- Texte visé : Proposition de loi visant à protéger les enfants et à lutter contre les violences en milieu scolaire, n° 2708
- Stade de lecture : 1ère lecture (1ère assemblée saisie)
- Examiné par : Commission des affaires culturelles et de l'éducation
Sous réserve de son traitement par les services de l'Assemblée nationale et de sa recevabilité
Compléter l’alinéa 6 par la phrase suivante :
« Tout entretien individuel mené avec un élève se déroule en présence de deux adultes au moins, habilités à cet effet par l’autorité compétente de l’État en matière d’éducation. »
Le présent amendement vise à encadrer le dispositif des entretiens menés avec des élèves dans le cadre du contrôle de l’État sur les établissements d’enseignement privés sous contrat en introduisant une garantie procédurale essentielle : la présence d’au moins deux adultes habilités.

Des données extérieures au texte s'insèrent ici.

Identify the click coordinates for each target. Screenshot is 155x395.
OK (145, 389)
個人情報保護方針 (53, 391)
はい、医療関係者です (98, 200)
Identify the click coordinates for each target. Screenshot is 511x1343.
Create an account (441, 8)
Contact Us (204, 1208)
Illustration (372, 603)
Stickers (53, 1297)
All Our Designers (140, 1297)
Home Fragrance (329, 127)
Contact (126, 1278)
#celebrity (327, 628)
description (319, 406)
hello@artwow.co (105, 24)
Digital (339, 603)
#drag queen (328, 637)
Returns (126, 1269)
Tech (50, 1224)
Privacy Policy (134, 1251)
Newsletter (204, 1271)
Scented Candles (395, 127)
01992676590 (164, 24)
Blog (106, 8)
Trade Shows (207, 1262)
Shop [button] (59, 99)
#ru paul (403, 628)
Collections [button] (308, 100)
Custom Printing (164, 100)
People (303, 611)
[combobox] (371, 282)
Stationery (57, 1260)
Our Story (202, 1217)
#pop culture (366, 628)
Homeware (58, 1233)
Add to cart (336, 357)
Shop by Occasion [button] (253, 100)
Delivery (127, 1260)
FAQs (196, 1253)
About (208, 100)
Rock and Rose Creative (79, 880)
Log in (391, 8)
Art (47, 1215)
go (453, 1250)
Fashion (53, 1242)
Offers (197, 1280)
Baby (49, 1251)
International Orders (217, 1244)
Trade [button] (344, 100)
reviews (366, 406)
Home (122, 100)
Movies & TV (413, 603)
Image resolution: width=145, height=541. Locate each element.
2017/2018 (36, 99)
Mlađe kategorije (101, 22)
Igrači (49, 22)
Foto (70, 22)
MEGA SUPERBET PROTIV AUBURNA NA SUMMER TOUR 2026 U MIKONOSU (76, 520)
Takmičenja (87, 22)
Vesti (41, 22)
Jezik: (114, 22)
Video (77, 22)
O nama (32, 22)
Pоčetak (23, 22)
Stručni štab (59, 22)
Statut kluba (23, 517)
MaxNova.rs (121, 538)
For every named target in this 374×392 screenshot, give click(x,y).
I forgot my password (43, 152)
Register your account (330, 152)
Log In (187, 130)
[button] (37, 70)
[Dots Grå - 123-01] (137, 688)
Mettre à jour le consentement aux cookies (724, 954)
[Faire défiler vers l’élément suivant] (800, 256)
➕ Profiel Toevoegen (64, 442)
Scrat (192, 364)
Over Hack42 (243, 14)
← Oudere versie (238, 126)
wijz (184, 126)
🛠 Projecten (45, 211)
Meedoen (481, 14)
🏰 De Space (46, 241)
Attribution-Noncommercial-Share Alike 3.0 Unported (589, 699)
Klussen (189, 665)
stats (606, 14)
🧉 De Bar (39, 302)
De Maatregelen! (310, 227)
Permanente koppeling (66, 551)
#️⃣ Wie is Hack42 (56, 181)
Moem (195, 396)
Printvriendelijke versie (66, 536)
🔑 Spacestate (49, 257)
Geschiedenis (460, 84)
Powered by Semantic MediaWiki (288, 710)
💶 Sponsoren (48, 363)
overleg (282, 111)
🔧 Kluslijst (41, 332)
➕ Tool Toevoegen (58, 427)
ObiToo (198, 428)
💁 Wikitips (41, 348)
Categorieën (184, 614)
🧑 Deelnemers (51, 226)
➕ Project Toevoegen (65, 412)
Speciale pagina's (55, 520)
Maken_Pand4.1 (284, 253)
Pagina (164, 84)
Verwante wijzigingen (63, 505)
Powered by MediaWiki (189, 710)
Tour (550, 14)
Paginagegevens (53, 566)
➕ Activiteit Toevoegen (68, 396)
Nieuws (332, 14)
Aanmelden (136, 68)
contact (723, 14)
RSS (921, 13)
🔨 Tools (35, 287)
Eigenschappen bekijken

Dans sa rédaction issue de la présente proposition de loi, le II du nouvel article L. 442‑1‑1 du code de l’éducation prévoit que les entretiens avec les élèves « peuvent être menés sans la présence du personnel de l’établissement ». L’objectif poursuivi par ce dispositif, qui est de garantir la liberté de parole de l’élève en l’écartant de toute pression du personnel de l’établissement potentiellement mis en cause, est légitime et doit être préservé.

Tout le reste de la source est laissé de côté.